The records below should be printed once more, exactly as they appear.

(Task inputs Opens)

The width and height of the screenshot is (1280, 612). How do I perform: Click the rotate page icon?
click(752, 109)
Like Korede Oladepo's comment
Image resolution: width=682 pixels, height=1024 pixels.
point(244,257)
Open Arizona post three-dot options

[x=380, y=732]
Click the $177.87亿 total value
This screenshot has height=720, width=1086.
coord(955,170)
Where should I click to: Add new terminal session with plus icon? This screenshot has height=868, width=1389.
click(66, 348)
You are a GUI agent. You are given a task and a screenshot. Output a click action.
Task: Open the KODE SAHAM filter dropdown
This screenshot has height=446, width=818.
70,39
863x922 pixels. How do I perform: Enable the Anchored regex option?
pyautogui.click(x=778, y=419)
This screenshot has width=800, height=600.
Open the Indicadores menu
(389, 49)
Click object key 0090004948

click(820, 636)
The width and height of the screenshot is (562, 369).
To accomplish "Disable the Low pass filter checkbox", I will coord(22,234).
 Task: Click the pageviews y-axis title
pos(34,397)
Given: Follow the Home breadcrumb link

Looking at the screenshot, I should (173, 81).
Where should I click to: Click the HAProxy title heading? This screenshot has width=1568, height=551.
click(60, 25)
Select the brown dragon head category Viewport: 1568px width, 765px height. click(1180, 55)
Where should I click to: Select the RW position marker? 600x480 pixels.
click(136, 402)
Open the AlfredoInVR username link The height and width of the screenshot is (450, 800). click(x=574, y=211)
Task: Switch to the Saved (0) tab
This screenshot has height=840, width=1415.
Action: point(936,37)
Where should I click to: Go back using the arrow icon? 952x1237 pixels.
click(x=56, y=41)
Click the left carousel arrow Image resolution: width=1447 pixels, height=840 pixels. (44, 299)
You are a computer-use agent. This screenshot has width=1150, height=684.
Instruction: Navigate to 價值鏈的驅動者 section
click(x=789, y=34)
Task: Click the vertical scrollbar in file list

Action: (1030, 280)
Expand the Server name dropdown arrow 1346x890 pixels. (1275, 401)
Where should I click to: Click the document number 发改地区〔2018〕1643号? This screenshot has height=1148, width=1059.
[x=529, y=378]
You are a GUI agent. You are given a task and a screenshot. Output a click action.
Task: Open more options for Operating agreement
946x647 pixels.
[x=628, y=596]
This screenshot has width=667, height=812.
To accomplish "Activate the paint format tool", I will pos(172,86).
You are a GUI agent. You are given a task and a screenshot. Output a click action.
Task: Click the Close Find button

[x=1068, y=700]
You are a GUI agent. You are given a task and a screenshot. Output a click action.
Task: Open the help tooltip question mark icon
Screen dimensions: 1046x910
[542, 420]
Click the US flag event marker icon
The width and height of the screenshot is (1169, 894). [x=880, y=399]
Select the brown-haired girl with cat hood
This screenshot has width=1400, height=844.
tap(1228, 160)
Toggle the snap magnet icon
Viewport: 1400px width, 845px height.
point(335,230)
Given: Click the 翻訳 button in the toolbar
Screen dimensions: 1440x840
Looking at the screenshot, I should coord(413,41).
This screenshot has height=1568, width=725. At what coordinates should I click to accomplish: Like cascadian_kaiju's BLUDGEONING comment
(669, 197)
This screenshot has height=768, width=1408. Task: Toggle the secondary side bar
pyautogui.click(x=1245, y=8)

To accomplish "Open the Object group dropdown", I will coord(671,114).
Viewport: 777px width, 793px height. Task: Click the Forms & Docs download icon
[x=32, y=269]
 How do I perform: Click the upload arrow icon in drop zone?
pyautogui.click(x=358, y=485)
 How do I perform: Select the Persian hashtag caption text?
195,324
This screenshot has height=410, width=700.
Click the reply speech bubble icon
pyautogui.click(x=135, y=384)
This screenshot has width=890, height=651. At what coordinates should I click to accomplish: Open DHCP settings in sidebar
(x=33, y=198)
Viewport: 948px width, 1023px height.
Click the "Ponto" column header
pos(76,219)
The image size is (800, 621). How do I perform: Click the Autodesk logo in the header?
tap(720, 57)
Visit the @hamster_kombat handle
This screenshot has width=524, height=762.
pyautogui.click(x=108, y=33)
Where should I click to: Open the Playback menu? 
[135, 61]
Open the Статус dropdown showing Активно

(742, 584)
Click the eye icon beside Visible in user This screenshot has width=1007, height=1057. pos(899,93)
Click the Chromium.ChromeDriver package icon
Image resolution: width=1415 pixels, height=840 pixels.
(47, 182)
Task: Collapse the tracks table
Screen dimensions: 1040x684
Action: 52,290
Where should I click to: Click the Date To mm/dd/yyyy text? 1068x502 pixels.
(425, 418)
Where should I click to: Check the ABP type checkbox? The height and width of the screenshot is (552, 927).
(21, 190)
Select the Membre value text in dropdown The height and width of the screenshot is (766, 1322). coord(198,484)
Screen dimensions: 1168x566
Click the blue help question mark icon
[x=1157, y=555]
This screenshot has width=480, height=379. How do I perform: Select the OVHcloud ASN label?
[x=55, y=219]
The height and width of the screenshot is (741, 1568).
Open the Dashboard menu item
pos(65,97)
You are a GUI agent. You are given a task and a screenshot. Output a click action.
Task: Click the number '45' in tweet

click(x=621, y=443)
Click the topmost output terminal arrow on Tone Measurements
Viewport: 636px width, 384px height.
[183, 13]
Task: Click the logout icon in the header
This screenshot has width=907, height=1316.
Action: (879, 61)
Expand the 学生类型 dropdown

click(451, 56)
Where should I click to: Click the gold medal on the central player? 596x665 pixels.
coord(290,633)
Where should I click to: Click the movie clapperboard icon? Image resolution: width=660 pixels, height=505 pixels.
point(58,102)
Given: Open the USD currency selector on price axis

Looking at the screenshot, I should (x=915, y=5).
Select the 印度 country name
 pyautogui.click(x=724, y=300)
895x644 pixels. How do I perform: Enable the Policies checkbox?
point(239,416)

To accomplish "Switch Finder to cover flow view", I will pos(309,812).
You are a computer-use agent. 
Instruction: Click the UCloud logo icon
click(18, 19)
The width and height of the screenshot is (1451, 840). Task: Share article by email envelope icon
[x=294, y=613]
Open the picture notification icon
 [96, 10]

(Task inputs Closes)

• [Response area]
The width and height of the screenshot is (1280, 612). How do I perform: Click the rotate page icon?
click(752, 109)
Like Korede Oladepo's comment
Image resolution: width=682 pixels, height=1024 pixels.
point(244,257)
Open Arizona post three-dot options

[x=380, y=732]
Click the $177.87亿 total value
This screenshot has height=720, width=1086.
coord(955,170)
Where should I click to: Add new terminal session with plus icon? This screenshot has height=868, width=1389.
click(66, 348)
You are a GUI agent. You are given a task and a screenshot. Output a click action.
Task: Open the KODE SAHAM filter dropdown
This screenshot has height=446, width=818.
70,39
863x922 pixels. How do I perform: Enable the Anchored regex option?
pyautogui.click(x=778, y=419)
This screenshot has width=800, height=600.
Open the Indicadores menu
(389, 49)
Click object key 0090004948

click(820, 636)
The width and height of the screenshot is (562, 369).
To accomplish "Disable the Low pass filter checkbox", I will coord(22,234).
 Task: Click the pageviews y-axis title
pos(34,397)
Given: Follow the Home breadcrumb link

Looking at the screenshot, I should (173, 81).
Where should I click to: Click the HAProxy title heading? This screenshot has width=1568, height=551.
click(60, 25)
Select the brown dragon head category Viewport: 1568px width, 765px height. click(1180, 55)
Where should I click to: Select the RW position marker? 600x480 pixels.
click(136, 402)
Open the AlfredoInVR username link The height and width of the screenshot is (450, 800). click(x=574, y=211)
Task: Switch to the Saved (0) tab
This screenshot has height=840, width=1415.
Action: point(936,37)
Where should I click to: Go back using the arrow icon? 952x1237 pixels.
click(x=56, y=41)
Click the left carousel arrow Image resolution: width=1447 pixels, height=840 pixels. (44, 299)
You are a computer-use agent. This screenshot has width=1150, height=684.
Instruction: Navigate to 價值鏈的驅動者 section
click(x=789, y=34)
Task: Click the vertical scrollbar in file list

Action: (1030, 280)
Expand the Server name dropdown arrow 1346x890 pixels. (1275, 401)
Where should I click to: Click the document number 发改地区〔2018〕1643号? This screenshot has height=1148, width=1059.
[x=529, y=378]
You are a GUI agent. You are given a task and a screenshot. Output a click action.
Task: Open more options for Operating agreement
946x647 pixels.
[x=628, y=596]
This screenshot has width=667, height=812.
To accomplish "Activate the paint format tool", I will pos(172,86).
You are a GUI agent. You are given a task and a screenshot. Output a click action.
Task: Click the Close Find button

[x=1068, y=700]
You are a GUI agent. You are given a task and a screenshot. Output a click action.
Task: Open the help tooltip question mark icon
Screen dimensions: 1046x910
[542, 420]
Click the US flag event marker icon
The width and height of the screenshot is (1169, 894). [x=880, y=399]
Select the brown-haired girl with cat hood
This screenshot has width=1400, height=844.
tap(1228, 160)
Toggle the snap magnet icon
Viewport: 1400px width, 845px height.
point(335,230)
Given: Click the 翻訳 button in the toolbar
Screen dimensions: 1440x840
Looking at the screenshot, I should coord(413,41).
This screenshot has height=1568, width=725. At what coordinates should I click to accomplish: Like cascadian_kaiju's BLUDGEONING comment
(669, 197)
This screenshot has height=768, width=1408. Task: Toggle the secondary side bar
pyautogui.click(x=1245, y=8)

To accomplish "Open the Object group dropdown", I will coord(671,114).
Viewport: 777px width, 793px height. Task: Click the Forms & Docs download icon
[x=32, y=269]
 How do I perform: Click the upload arrow icon in drop zone?
pyautogui.click(x=358, y=485)
 How do I perform: Select the Persian hashtag caption text?
195,324
This screenshot has height=410, width=700.
Click the reply speech bubble icon
pyautogui.click(x=135, y=384)
This screenshot has width=890, height=651. At what coordinates should I click to accomplish: Open DHCP settings in sidebar
(x=33, y=198)
Viewport: 948px width, 1023px height.
Click the "Ponto" column header
pos(76,219)
The image size is (800, 621). How do I perform: Click the Autodesk logo in the header?
tap(720, 57)
Visit the @hamster_kombat handle
This screenshot has width=524, height=762.
pyautogui.click(x=108, y=33)
Where should I click to: Open the Playback menu? 
[135, 61]
Open the Статус dropdown showing Активно

(742, 584)
Click the eye icon beside Visible in user This screenshot has width=1007, height=1057. pos(899,93)
Click the Chromium.ChromeDriver package icon
Image resolution: width=1415 pixels, height=840 pixels.
(47, 182)
Task: Collapse the tracks table
Screen dimensions: 1040x684
Action: 52,290
Where should I click to: Click the Date To mm/dd/yyyy text? 1068x502 pixels.
(425, 418)
Where should I click to: Check the ABP type checkbox? The height and width of the screenshot is (552, 927).
(21, 190)
Select the Membre value text in dropdown The height and width of the screenshot is (766, 1322). coord(198,484)
Screen dimensions: 1168x566
Click the blue help question mark icon
[x=1157, y=555]
This screenshot has width=480, height=379. How do I perform: Select the OVHcloud ASN label?
[x=55, y=219]
The height and width of the screenshot is (741, 1568).
Open the Dashboard menu item
pos(65,97)
You are a GUI agent. You are given a task and a screenshot. Output a click action.
Task: Click the number '45' in tweet

click(x=621, y=443)
Click the topmost output terminal arrow on Tone Measurements
Viewport: 636px width, 384px height.
[183, 13]
Task: Click the logout icon in the header
This screenshot has width=907, height=1316.
Action: (879, 61)
Expand the 学生类型 dropdown

click(451, 56)
Where should I click to: Click the gold medal on the central player? 596x665 pixels.
coord(290,633)
Where should I click to: Click the movie clapperboard icon? Image resolution: width=660 pixels, height=505 pixels.
point(58,102)
Given: Open the USD currency selector on price axis

Looking at the screenshot, I should (x=915, y=5).
Select the 印度 country name
 pyautogui.click(x=724, y=300)
895x644 pixels. How do I perform: Enable the Policies checkbox?
point(239,416)

To accomplish "Switch Finder to cover flow view", I will pos(309,812).
You are a computer-use agent. 
Instruction: Click the UCloud logo icon
click(18, 19)
The width and height of the screenshot is (1451, 840). Task: Share article by email envelope icon
[x=294, y=613]
Open the picture notification icon
 [96, 10]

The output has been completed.